By Stuart Evans
The General Data Protection Regulation (GDPR), which came into force at the end of May, contains significant changes to the European Union’s data protection policies. We last saw such significant changes in 1996 under the Data Protection Act, which was introduced four years after the public gained widespread access to the first stages of the world wide web. GDPR is introducing some big changes and it’s going to affect key customer interaction areas such as HR. So, what do you need to know, and how is this going to affect your business?
HR is important. It offers critical facilities to customers and potential employees from recruitment to performance management, compensation issues, health and safety, benefits, motivation, satisfaction and so on. A good HR team can boost a business in the eyes of its customers past its competitors which, in the long run, will lead to far more success.
It is important to note that HR departments collect a significant amount of data simply by interacting with your consumer base. For example, contact details, age, gender and address are all usually required just to enable warranty schemes on products. As such, GDPR is a very significant consideration for HR departments and businesses in general.
GDPR affects the data you can collect from individuals, how you can store and use it and what consent is required for its use. A far greater level of transparency is required under GDPR as the data controller (that is you, as a business) is required to inform customers and employees of all the ways in which their data is used.

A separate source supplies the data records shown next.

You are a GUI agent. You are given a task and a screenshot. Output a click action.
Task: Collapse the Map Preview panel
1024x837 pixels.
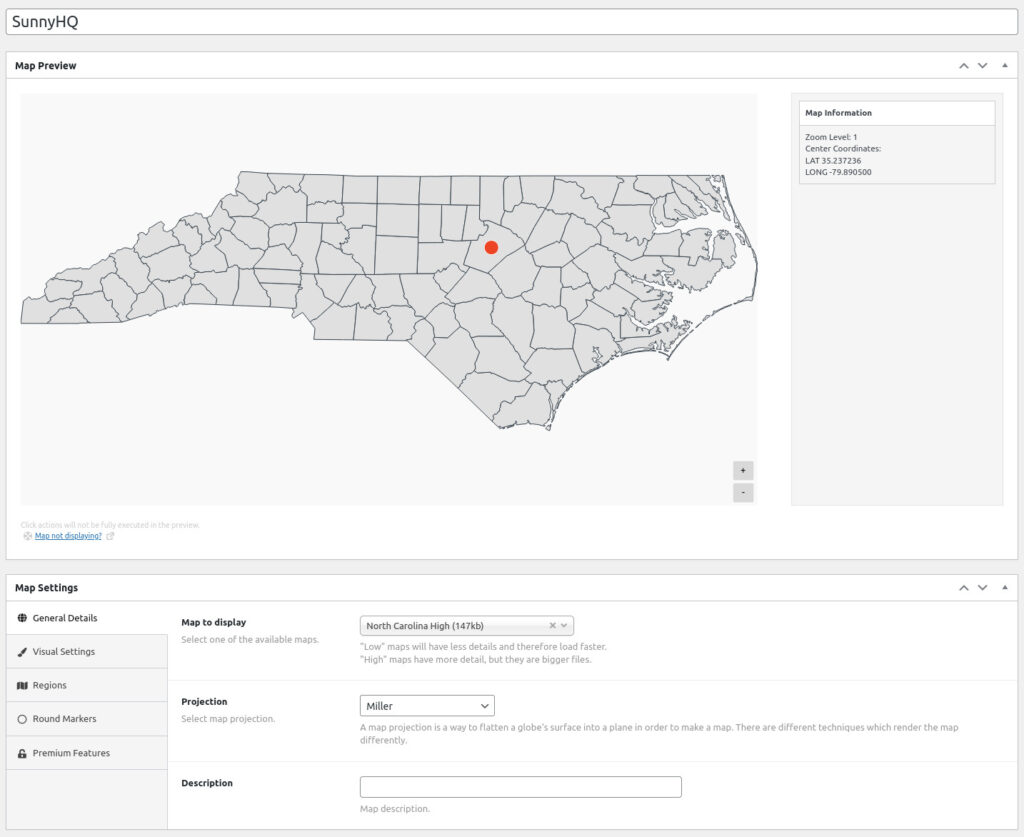[1004, 65]
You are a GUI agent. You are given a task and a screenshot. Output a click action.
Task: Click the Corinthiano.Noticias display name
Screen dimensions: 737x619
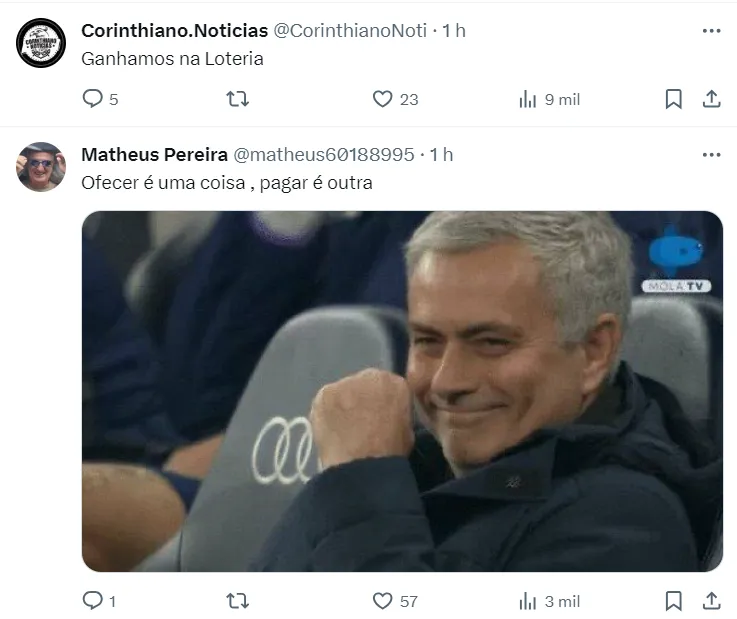tap(172, 31)
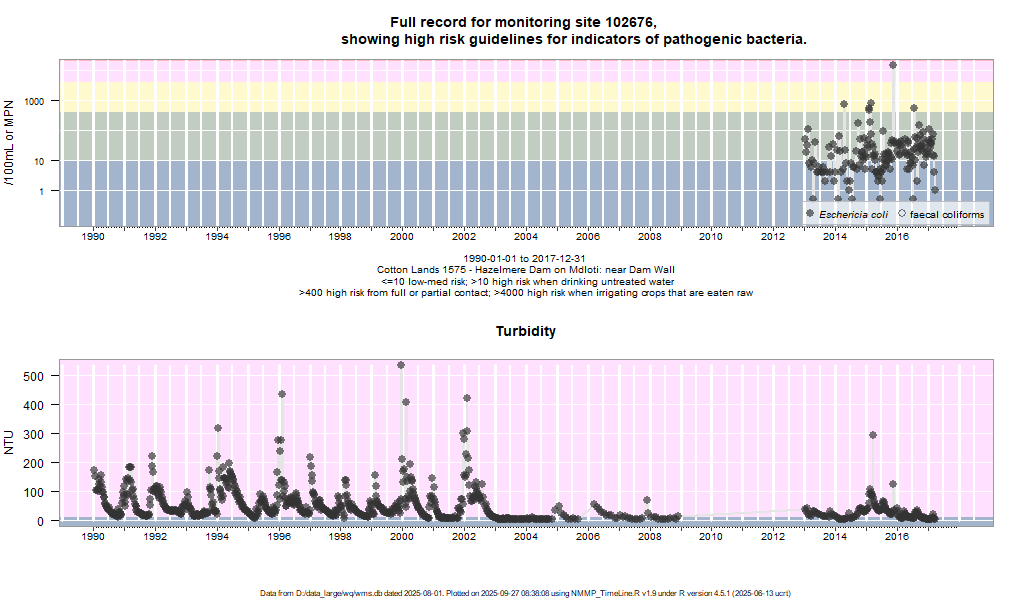Click the 'Full record for monitoring site' title

(525, 22)
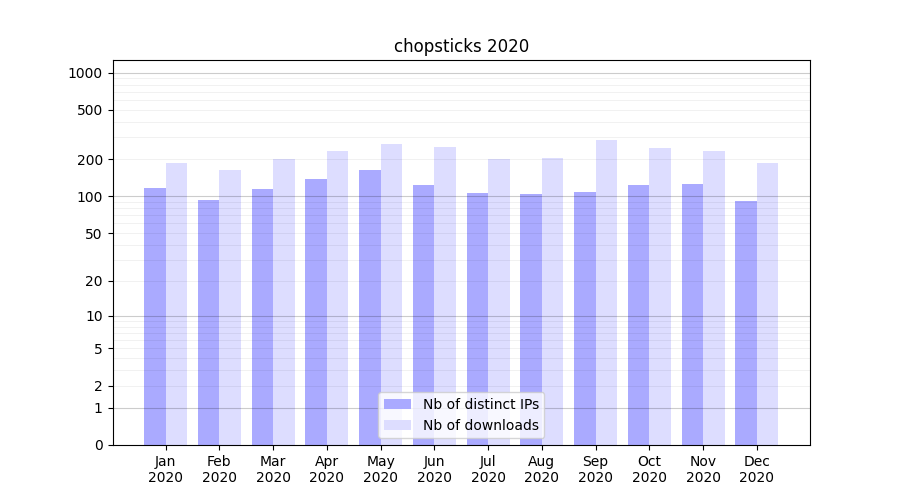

GDPR requires consent for every use and, should you want to use their information in a way previously unspecified, new consent is required.

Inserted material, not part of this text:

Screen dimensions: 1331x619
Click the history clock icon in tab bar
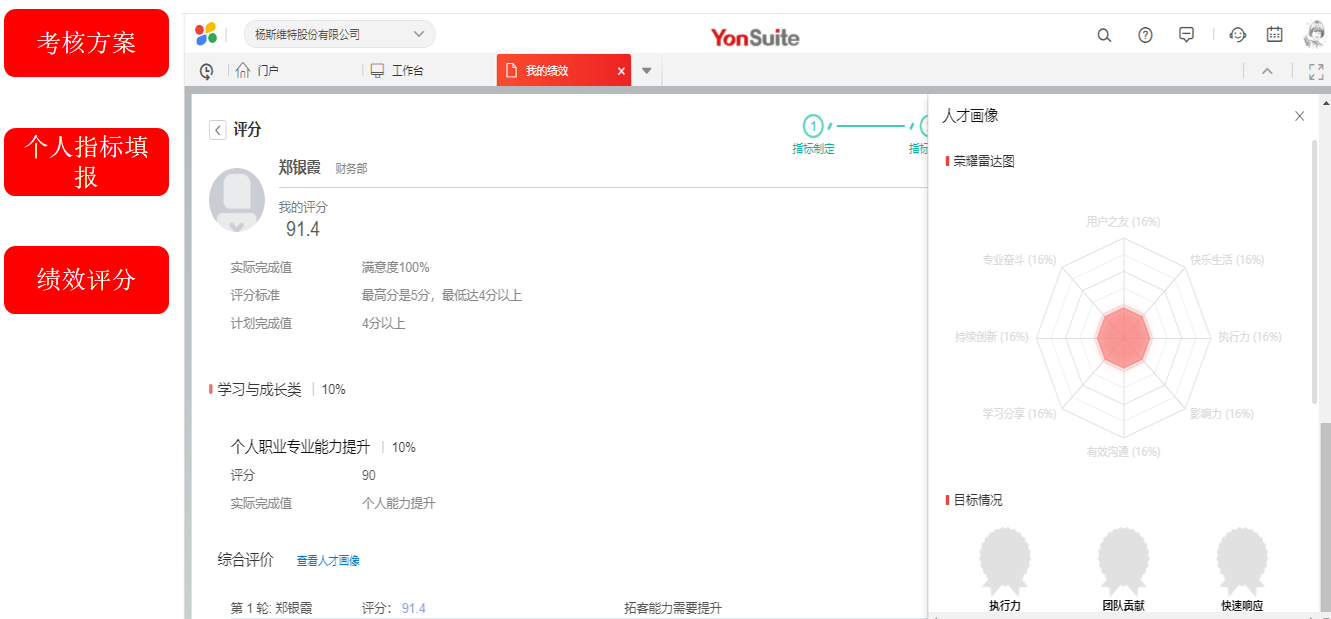pyautogui.click(x=207, y=71)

In addition to this, GDPR requires the creation of a new security position within your business known as the Data Protection Officer, or DPO. The DPO is required to be knowledgeable in legal, technological and data security aspects and their role is to essentially understand, advise on and authorise your business’ handling of data through GDPR.
As such, with GDPR now in force, you will need to look into introducing this new role, if you haven’t already, and your HR department will need to liaise closely with your new DPO, as they are the aspect of your business that handles the most sensitive consumer and employee data.

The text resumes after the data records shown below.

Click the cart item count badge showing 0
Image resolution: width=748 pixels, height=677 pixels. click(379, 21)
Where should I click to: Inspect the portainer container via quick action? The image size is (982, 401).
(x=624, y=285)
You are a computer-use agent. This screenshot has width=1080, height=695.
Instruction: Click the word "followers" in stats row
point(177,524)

What Does This Mean for your Business?
Introducing a new role like the DPO means a restructuring of departments where necessary and the recruitment and introduction of new paid employees where it previously may not have been required.
GDPR requires a significantly higher level of transparency on what customer data you are using and why, but it also provides opportunities for your business and HR. Added transparency is good publicity if you can demonstrate you’re taking a serious and effective approach to GDPR and the security of customers’ data
As a business owner, it is important that you consider GDPR and the effects it’s having on all areas of your company properly. Research is key; if you’re unsure of how to move forward, there are plenty of resources you can employ. But, if you’re not GDPR compliant, it is now more important than ever to become compliant as soon as possible, lest you find yourself facing significant fines and consumer backlash.